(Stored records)
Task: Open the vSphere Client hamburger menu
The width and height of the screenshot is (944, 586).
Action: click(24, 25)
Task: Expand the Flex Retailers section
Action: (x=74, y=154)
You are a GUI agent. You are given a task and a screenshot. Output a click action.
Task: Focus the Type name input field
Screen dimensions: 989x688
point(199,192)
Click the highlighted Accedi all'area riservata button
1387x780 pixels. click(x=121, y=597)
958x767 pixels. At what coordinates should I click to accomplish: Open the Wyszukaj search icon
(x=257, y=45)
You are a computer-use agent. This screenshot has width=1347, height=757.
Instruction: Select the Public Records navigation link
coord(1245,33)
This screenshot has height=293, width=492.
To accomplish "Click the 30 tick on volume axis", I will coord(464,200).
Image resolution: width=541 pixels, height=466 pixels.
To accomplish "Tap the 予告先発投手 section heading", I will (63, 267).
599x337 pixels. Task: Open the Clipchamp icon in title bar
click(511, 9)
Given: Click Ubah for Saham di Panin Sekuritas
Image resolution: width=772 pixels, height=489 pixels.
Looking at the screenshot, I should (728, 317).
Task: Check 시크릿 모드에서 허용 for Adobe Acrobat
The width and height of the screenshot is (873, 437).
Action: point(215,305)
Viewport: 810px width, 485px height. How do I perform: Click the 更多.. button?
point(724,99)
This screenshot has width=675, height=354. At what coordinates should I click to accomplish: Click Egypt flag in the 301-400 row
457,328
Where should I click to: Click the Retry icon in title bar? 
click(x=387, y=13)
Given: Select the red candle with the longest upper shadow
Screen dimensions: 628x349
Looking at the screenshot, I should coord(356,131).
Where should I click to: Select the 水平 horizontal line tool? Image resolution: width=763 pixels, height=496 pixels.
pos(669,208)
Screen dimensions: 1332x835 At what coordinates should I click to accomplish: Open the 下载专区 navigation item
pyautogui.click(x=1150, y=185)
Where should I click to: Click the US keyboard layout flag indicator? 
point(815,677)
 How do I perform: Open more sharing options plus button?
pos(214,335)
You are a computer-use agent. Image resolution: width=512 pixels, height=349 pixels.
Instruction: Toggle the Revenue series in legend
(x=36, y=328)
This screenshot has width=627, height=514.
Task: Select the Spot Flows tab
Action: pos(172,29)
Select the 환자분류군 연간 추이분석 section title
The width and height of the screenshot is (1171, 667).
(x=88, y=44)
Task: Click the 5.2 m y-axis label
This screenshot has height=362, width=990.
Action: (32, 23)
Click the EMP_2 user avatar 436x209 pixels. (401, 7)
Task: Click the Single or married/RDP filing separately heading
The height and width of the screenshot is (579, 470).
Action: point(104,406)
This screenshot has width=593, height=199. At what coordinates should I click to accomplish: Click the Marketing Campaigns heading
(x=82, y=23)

**What to work on**
All of the records above are to be printed again exactly as they appear.

**Result of the exercise**
Task: Open the vSphere Client hamburger menu
The width and height of the screenshot is (944, 586).
Action: click(24, 25)
Task: Expand the Flex Retailers section
Action: (x=74, y=154)
You are a GUI agent. You are given a task and a screenshot. Output a click action.
Task: Focus the Type name input field
Screen dimensions: 989x688
point(199,192)
Click the highlighted Accedi all'area riservata button
1387x780 pixels. click(x=121, y=597)
958x767 pixels. At what coordinates should I click to accomplish: Open the Wyszukaj search icon
(x=257, y=45)
You are a computer-use agent. This screenshot has width=1347, height=757.
Instruction: Select the Public Records navigation link
coord(1245,33)
This screenshot has height=293, width=492.
To accomplish "Click the 30 tick on volume axis", I will coord(464,200).
Image resolution: width=541 pixels, height=466 pixels.
To accomplish "Tap the 予告先発投手 section heading", I will (63, 267).
599x337 pixels. Task: Open the Clipchamp icon in title bar
click(511, 9)
Given: Click Ubah for Saham di Panin Sekuritas
Image resolution: width=772 pixels, height=489 pixels.
Looking at the screenshot, I should (728, 317).
Task: Check 시크릿 모드에서 허용 for Adobe Acrobat
The width and height of the screenshot is (873, 437).
Action: point(215,305)
Viewport: 810px width, 485px height. How do I perform: Click the 更多.. button?
point(724,99)
This screenshot has width=675, height=354. At what coordinates should I click to accomplish: Click Egypt flag in the 301-400 row
457,328
Where should I click to: Click the Retry icon in title bar? 
click(x=387, y=13)
Given: Select the red candle with the longest upper shadow
Screen dimensions: 628x349
Looking at the screenshot, I should coord(356,131).
Where should I click to: Select the 水平 horizontal line tool? Image resolution: width=763 pixels, height=496 pixels.
pos(669,208)
Screen dimensions: 1332x835 At what coordinates should I click to accomplish: Open the 下载专区 navigation item
pyautogui.click(x=1150, y=185)
Where should I click to: Click the US keyboard layout flag indicator? 
point(815,677)
 How do I perform: Open more sharing options plus button?
pos(214,335)
You are a computer-use agent. Image resolution: width=512 pixels, height=349 pixels.
Instruction: Toggle the Revenue series in legend
(x=36, y=328)
This screenshot has width=627, height=514.
Task: Select the Spot Flows tab
Action: pos(172,29)
Select the 환자분류군 연간 추이분석 section title
The width and height of the screenshot is (1171, 667).
(x=88, y=44)
Task: Click the 5.2 m y-axis label
This screenshot has height=362, width=990.
Action: (32, 23)
Click the EMP_2 user avatar 436x209 pixels. (401, 7)
Task: Click the Single or married/RDP filing separately heading
The height and width of the screenshot is (579, 470).
Action: point(104,406)
This screenshot has width=593, height=199. At what coordinates should I click to accomplish: Click the Marketing Campaigns heading
(x=82, y=23)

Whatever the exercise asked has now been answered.